By 11 December the Japanese invasion was developing with commercial ships evacuating Manila Bay. By 14 December most of the U.S. Asiatic Fleet had withdrawn and all heavy bombers of the USAAC had withdrawn to Mindanao and on the 17th to Darwin. On 13 December Don Esteban departed Manila after loading bombs from USS Canopus destined for the Del Monte airfield on Mindanao. The ship returned to Manila, already under air attack, on 21 December after a stop at Iloilo to deliver small arms and ammunition. On the 22nd the ship had to evade air attack by getting under way into open waters. After successful evasion the ship was assigned to begin transporting supplies to Corregidor.

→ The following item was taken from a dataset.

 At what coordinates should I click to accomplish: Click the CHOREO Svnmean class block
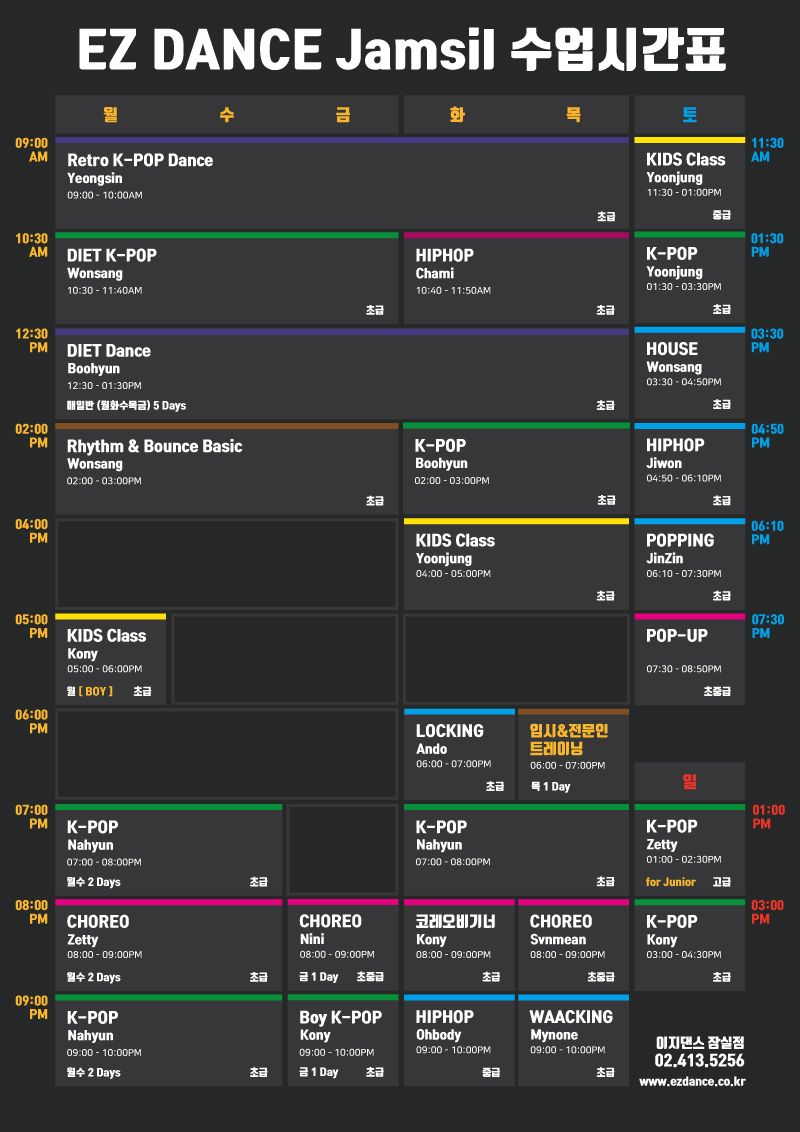[x=573, y=945]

By 23 December MacArthur had decided to evacuate Manila and on Christmas Eve he, his family, and his headquarters evacuated the city aboard Don Esteban in early evening with the flames of over a million gallons of Navy fuel oil lighting the sky. The ship landed the headquarters on Corregidor at 9:30 that night. During the further evacuation of Manila the ship transported medical personnel and those patients not able to board the improvised hospital ship Mactan to field hospitals in Bataan. Don Esteban continued evacuating personnel and supplies from the now open city of Manila to Bataan and Corregidor with a final departure assisting in removing Philippine government officials and the country's reserve gold and currency. On 19 February 1942 the ship departed with a party composed of Philippine officials, including vice president, Sergio Osmeña, to safety. After making contact with a submarine, the ship went to Iloilo where the President briefly boarded until daylight when the ship departed for Cebu City to load supplies for Corrigedor. Shortly after departure the ship was attacked by Japanese aircraft and the ship was ordered abandoned by Captain Afable as the damage was severe and a cargo of gasoline was leaking. Survivors saw the ship erupt in flames after bombers returned along with Japanese surface vessels. The ship is shown in official records as being lost on 2 March 1942.

Don Esteban, along with some 25 other vessels chartered by Army to form a local Philippine support fleet supporting defense efforts shortly before the war's outbreak and to support forces on Bataan and later Corregidor, did not survive to escape to Australia.